The Reports of the 2nd Research Meeting (2023) of “Research on Moderate Islam in the Non-Arab World”

The 2nd Research Meeting (2023) of “Research on Moderate Islam in the Non-Arab World: From the Cases of Indonesia, Pakistan and Turkey (22H00034, JSPS)” (“Moderate Islam”)

Date: November 12th Sunday, 2023
Venue: Through online

Report 1: SASAKI Takuo (Kurume University) “Religious Pluralism in Indonesian Islam: From Kartini to Nurcholish Madjid”

In Indonesian Islam, where interreligious harmony is an issue, “religious pluralism,” which advocates the plurality and equality of religions under a transcendent God, has developed as a trend of thought. It can be traced back to Kartini during the Dutch colonial period, and was also reflected in the founding ideals of the country by Sukarno. What is even more important is that from the end of the 1960s onwards, it was inherited by some “Muslim intellectuals,” including Ahmad Wahib, Johan Effendi, Gus Dur, and Nurcholish Madjid. Although it cannot be denied that the patronage of the Suharto regime existed in the background of their intellectual endeavors, religious pluralism may have survived due to the depth of their religious/theological thinking itself.

Report 2: AKAHORI Masayuki (Sophia University) “Between Moderate Islam and Islamic Moderates: Exploring the “Anthropology of Islam” through Fieldwork”

This presentation delved into the application of Talal Asad’s concept of “discursive tradition” to ethnographic writing based on fieldwork. It examined a case study involving three close relatives of Bedouins in the Western Desert of Egypt.
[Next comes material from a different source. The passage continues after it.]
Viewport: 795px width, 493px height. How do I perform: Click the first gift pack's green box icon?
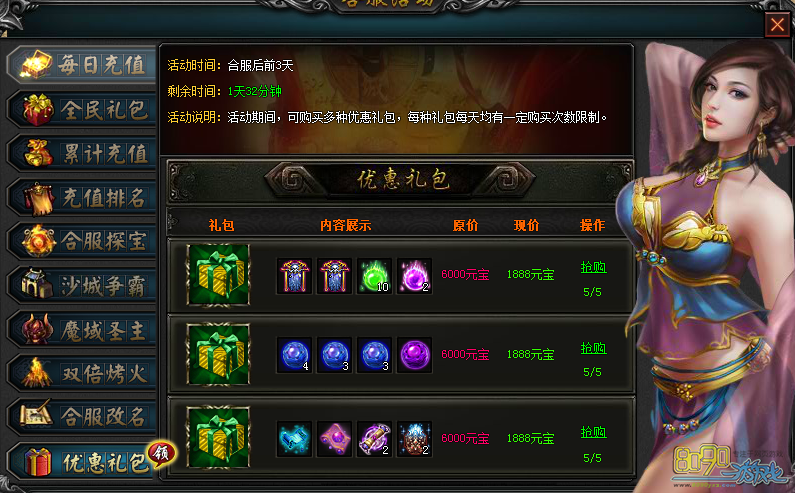click(218, 275)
The discussion centered on how these individuals, influenced by their ages and the nature of their education, held varying perspectives on what constitutes “correct Islam.” Furthermore, it explored how they engaged in exchanging and debating their opinions. One of the subjects also underwent changes in his attitude towards Islam between 1993 and 2011.
From this analysis, it is highlighted that the arenas where discursive traditions are formulated are highly fluid. Consequently, it is imperative to view Islamic moderates, alongside Islamic radicals, as actively shaping their own discursive traditions through exercising their own disciplinary powers. This emphasizes the necessity of situating the concept of “moderate Islam” within a specific socio-political context rather than assuming it as self-evident.
The presentation underscored that while “moderate Islam” is often perceived as a counter movement to radical Islam, it also comes to adopt a religious nationalism and some other political orientations as radical Islam does. Despite the presentation’s organizational shortcomings, it generated fruitful discussions, including the suggestion of using the term “middle way” (中道) instead of “moderate” (穏健). This suggestion holds promise for expanding research frameworks from dichotomous one of moderate and radical to encompass radical Islam, moderate Islam, and secularism.